Beverly West e Nancy Peske, editors Cinematherapy, an American magazine with wide circulation and with a female audience of all ages, from twenty- to sixty-year olds, and from all social backgrounds, published some years ago Cinematherapy for the Soul: The Girl's Guide to Finding Inspiration One Movie at a Time (2004), the latest of a series of manuals for using movies as self-help in different situations. This book, predominantly conceived for women, with the subtitle “A film for all moods”, is an interesting and funny film manual now available also in Italy and published by Feltrinelli. The authors suggest cinematherapy as a less invasive way of self-healing, even as an alternative to psychotherapy.
We welcome these ideas and there should be a democratic space for intelligent, independent evaluations. We are far from the rhetoric that sees the solution to personal problems as necessarily coming out through a painful delivery by our intellect and our emotions in a psychotherapeutic environment.

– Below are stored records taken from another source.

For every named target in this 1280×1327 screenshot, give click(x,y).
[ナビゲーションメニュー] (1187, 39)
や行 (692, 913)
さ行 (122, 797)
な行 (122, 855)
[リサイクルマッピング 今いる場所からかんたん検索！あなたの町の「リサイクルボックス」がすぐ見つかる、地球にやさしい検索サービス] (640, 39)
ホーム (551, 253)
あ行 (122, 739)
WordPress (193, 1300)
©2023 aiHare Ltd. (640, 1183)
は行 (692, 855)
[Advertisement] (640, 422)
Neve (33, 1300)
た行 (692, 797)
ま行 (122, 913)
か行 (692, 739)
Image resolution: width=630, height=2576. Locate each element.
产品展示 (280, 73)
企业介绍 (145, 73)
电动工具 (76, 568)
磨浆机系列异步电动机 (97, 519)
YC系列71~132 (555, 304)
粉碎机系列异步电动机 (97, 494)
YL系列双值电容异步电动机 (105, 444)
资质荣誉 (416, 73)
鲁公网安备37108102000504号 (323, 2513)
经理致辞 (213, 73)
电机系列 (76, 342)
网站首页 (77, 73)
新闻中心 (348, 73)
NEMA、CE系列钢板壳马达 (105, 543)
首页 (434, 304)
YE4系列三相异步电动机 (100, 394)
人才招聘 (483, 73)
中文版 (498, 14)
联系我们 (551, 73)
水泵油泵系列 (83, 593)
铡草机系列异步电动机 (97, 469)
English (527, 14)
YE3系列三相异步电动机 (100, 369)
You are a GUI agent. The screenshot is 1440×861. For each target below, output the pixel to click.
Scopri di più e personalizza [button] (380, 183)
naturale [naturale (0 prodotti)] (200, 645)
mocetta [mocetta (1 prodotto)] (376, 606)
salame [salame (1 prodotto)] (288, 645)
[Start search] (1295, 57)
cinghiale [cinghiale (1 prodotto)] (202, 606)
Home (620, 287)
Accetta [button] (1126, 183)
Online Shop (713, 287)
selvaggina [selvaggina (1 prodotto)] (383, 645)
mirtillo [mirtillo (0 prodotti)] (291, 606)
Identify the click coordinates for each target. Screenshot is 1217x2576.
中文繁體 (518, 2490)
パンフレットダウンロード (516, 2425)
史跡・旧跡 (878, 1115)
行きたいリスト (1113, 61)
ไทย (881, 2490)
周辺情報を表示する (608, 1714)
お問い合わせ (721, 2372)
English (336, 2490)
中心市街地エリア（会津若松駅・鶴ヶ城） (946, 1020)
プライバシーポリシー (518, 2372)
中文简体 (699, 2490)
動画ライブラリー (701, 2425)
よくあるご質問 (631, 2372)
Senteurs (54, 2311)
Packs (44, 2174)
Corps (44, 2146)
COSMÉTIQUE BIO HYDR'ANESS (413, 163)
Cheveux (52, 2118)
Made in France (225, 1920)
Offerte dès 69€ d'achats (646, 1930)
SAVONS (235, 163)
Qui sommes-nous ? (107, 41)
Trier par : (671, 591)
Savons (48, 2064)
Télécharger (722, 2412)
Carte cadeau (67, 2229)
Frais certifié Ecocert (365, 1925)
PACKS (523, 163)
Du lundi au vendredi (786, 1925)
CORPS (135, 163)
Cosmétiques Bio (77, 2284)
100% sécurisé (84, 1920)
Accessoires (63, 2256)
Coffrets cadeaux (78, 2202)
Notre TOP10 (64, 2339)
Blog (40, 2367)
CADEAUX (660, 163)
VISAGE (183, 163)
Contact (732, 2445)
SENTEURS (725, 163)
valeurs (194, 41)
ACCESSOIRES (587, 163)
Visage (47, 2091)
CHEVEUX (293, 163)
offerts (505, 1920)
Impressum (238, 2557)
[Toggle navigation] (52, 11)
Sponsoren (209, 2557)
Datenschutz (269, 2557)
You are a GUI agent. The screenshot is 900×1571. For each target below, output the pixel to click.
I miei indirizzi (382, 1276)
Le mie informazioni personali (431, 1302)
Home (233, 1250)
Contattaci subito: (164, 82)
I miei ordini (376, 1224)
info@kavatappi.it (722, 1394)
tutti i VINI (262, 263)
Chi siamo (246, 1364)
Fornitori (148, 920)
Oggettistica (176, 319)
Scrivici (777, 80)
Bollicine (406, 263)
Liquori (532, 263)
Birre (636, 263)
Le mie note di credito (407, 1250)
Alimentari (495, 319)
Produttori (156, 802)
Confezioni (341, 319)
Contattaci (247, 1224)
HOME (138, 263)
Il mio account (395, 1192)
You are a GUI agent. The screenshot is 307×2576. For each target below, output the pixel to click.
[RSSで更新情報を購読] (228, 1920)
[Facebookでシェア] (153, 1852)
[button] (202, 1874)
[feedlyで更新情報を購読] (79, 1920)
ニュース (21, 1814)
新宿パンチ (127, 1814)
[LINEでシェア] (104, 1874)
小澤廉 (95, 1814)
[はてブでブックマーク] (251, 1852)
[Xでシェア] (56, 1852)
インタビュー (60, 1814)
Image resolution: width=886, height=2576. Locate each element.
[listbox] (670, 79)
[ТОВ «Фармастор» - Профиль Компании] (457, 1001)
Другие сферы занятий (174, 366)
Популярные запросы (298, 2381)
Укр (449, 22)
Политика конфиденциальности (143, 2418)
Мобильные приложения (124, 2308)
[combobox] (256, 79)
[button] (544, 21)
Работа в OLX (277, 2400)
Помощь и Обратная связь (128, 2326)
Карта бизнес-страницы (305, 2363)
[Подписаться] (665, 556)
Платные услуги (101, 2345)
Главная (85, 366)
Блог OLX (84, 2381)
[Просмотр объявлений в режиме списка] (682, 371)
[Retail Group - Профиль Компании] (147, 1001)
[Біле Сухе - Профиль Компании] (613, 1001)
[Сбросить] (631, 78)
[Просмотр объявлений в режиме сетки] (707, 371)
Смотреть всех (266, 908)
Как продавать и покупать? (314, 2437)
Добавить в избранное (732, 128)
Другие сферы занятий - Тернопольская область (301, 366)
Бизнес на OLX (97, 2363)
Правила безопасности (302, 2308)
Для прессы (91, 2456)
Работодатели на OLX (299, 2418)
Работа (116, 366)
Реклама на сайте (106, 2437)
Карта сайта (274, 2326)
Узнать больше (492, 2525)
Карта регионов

A person can also heal ‘on the way’ before reaching the ‘hut’ in which the ‘sorcerer’ practises his art, in spite of the idea of psychotherapeutic ‘orthodox’ religion as the only way to solve conflict. We also believe that often Buddha, when met on the street, should be killed (this the title of an irreplaceable book in the Astrolabio collection, a debunking of the useless therapist who should never create dependence) as soon as possible and not necessarily with his permission. It is also true, though, that a real therapy should necessarily go through the relation with the other, in order to avoid the risk of stereotypical operations of hypertrophy of our Ego, in which the self-reference of solutions can only shuffle the cards and procrastinate the answer to our conflict. Therefore, kinds of short therapy centred on the resources of the client, which use tools such as cinema or theatre, open a wide theoretical discussion on how to solve people’s problems. This is, for example, the direction in which Connie Sharp is working: Professor of Psychology at the University Pittsburgh, Connie has started actual courses in Cinematherapy.